名前は“ヒロト”先輩。みんながそう呼んでるから分かったけど、どういう漢字なのかは知らない。10月生まれ、天秤座、O型。サッカー部のキャプテン。チーム1のムードメーカー……ではなくて、ヒロト先輩はあんまり笑わず、常に冷静な人。でもそこがいい。
ある日、グラウンドを横切る時にすごい歓声が聞こえて。何だろうと思って覗いてみたら先輩がいた。豪快なドリブルとシュートを決めて力強くガッツポーズをした瞬間を見た時、もう私の目は先輩から離せなくなっていた。成程これが一目惚れなのかと思った。
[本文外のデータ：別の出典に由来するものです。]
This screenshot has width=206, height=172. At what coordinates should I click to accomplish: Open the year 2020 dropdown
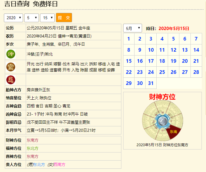[x=13, y=18]
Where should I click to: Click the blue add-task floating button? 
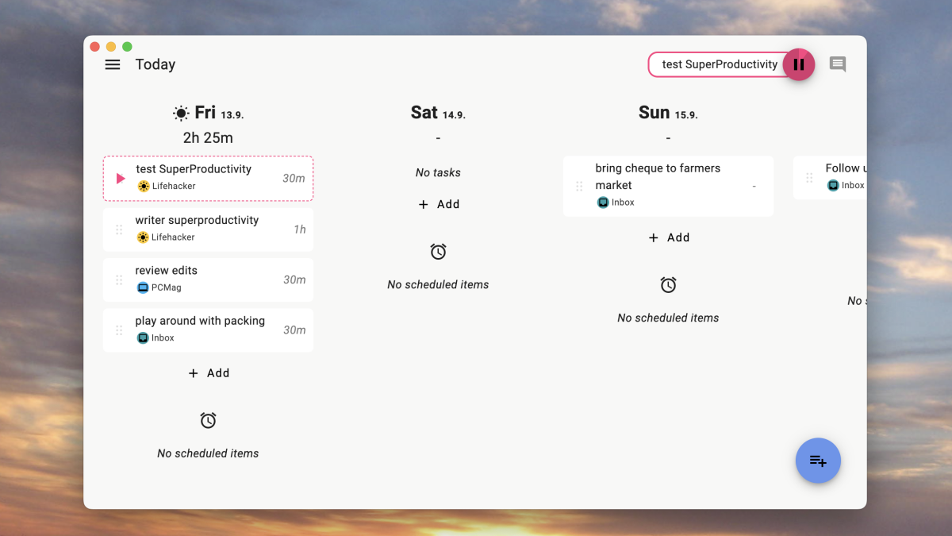818,461
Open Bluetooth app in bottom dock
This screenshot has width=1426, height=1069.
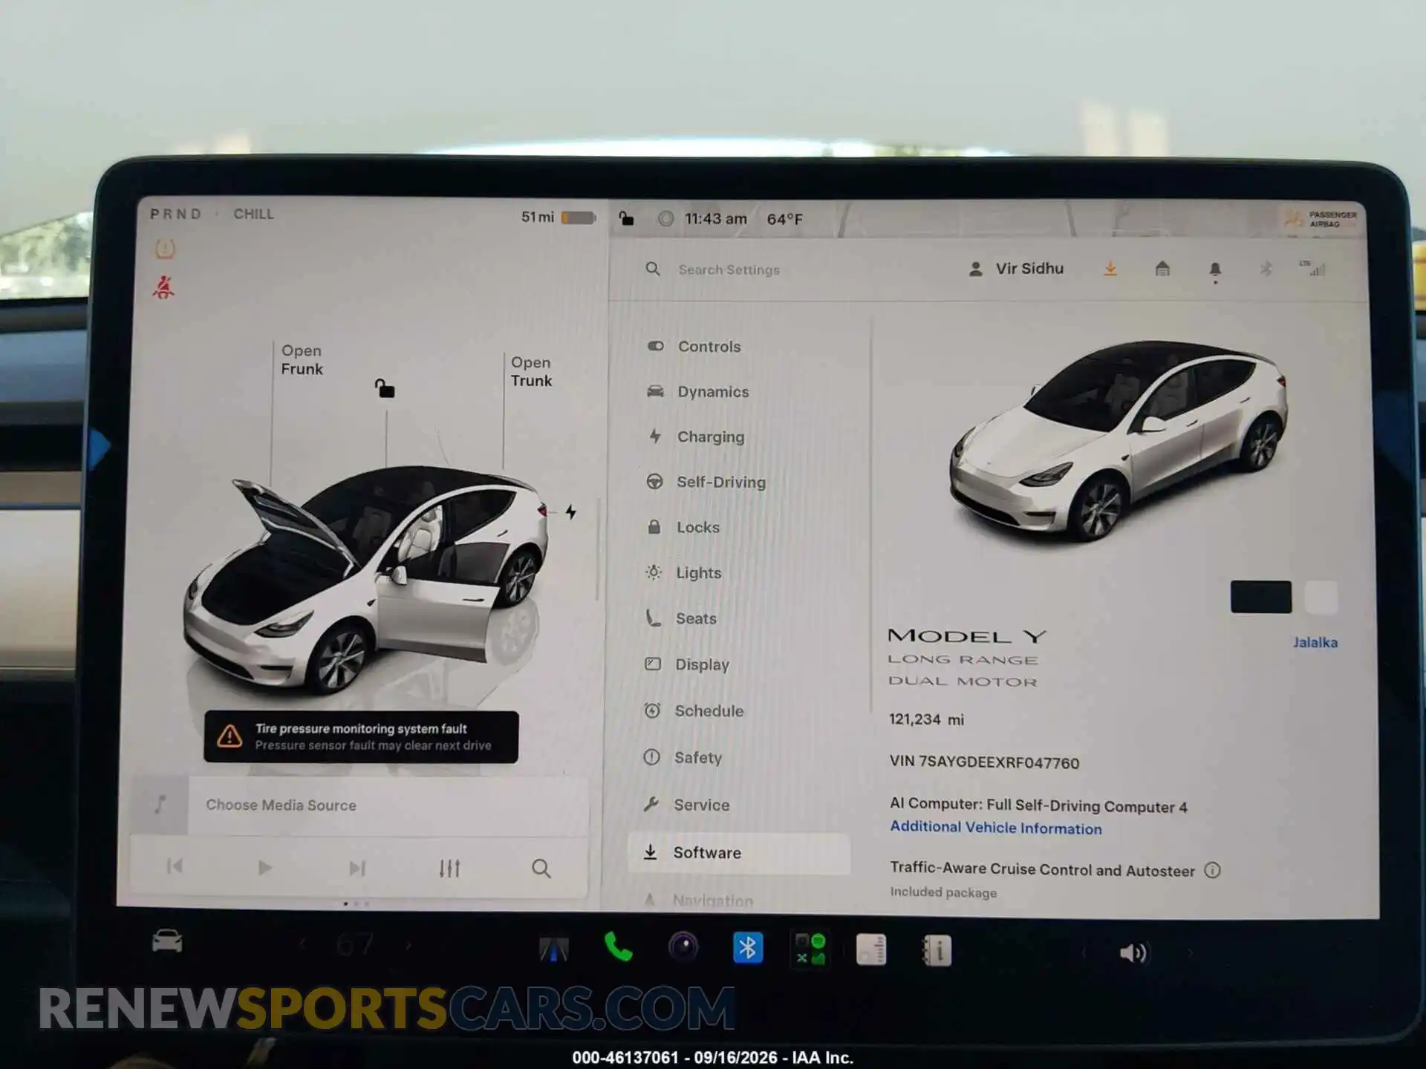[x=747, y=949]
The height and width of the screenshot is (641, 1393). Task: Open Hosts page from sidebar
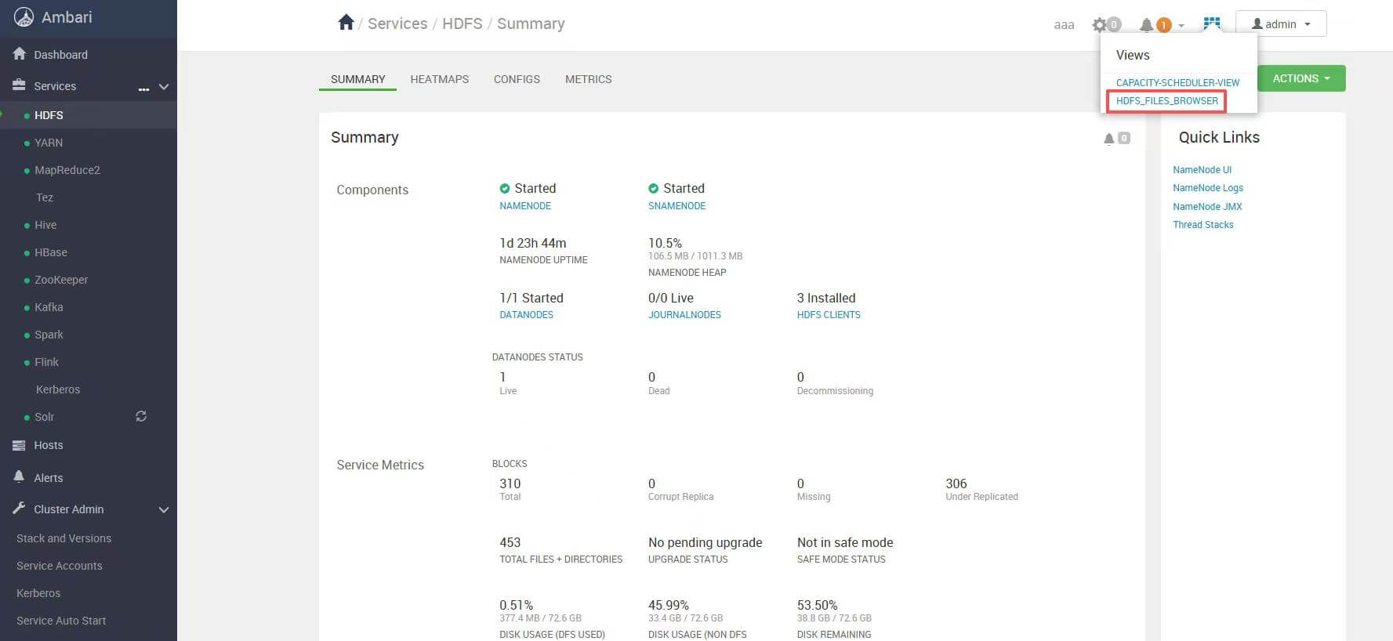(48, 445)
相も変わらずにサッカー部の練習を眺めていたある日。ドリブル練習をしていた先輩が不意に顔を上げた、その時にばっちりと目が合った。先輩が私のことを見た。初めて目が合った。それだけでもう心臓が大変なことになっているのに、なんと先輩が、笑ってきたのだ。こっちに向かって。嘘でしょう。勝手に独り言が出ていた。憧れの先輩がこっちを見て笑っている。想定外のことが起きて、どうしていいか分からなくなってしまう。手でも振ってみようか。ゆっくりと右手を上げた私のすぐ後ろから、ヒロト頑張れーと声がした。先輩の名だ。先輩はそれに反応して手を上げる。まるで私に振ってるかのようにも見える。
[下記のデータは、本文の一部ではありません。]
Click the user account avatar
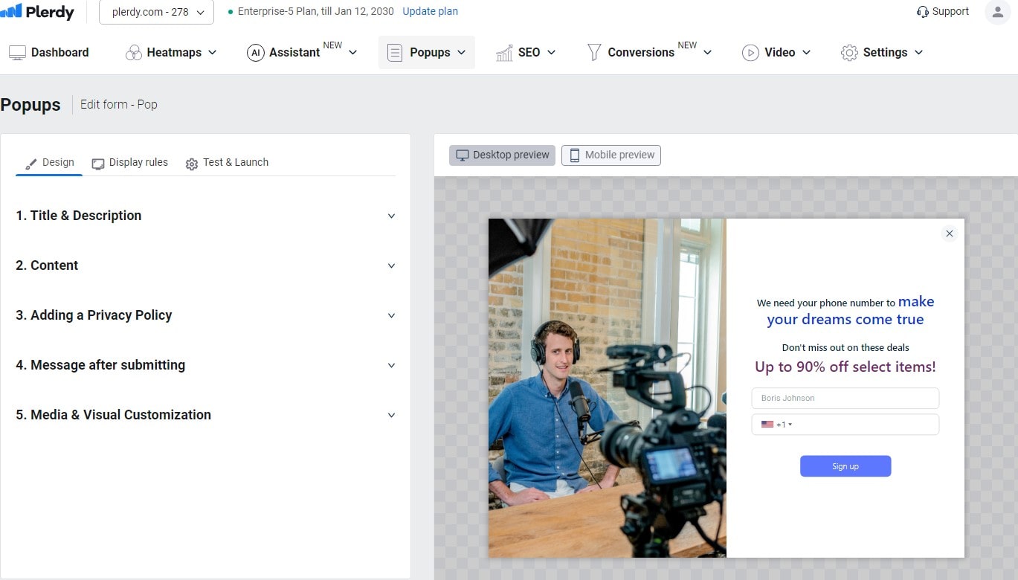Screen dimensions: 1018x580 tap(997, 12)
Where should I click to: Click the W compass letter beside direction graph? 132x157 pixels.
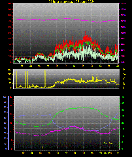[x=125, y=74]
ちょっと待って。もしかして、と思って振り向くと、そこには女子生徒が1人立っていた。その人も手を振っている。
「……え?そう、なの……?」
もう頭の中のことが全部、言葉に出てしまっていた。2つ分かったことがある。1つめは、想定外のことが起きるとどうしていいか分からなくなってしまう、プラス、思ったこと全部口に出てしまう。
2つめは、先輩の視線の先がこの女の先輩だったということ。
その人は私の横を通り過ぎヒロト先輩のもとへ小走りで駆けていく。それはそれは幸せそうに。
なんだ、私じゃなかったんだ。やっぱりね。そりゃそうか。この一連の感情ももちろん、口から出ていた。けっこうな独り言を呟きながら、私はグラウンドから離れた。さようなら、私の初恋。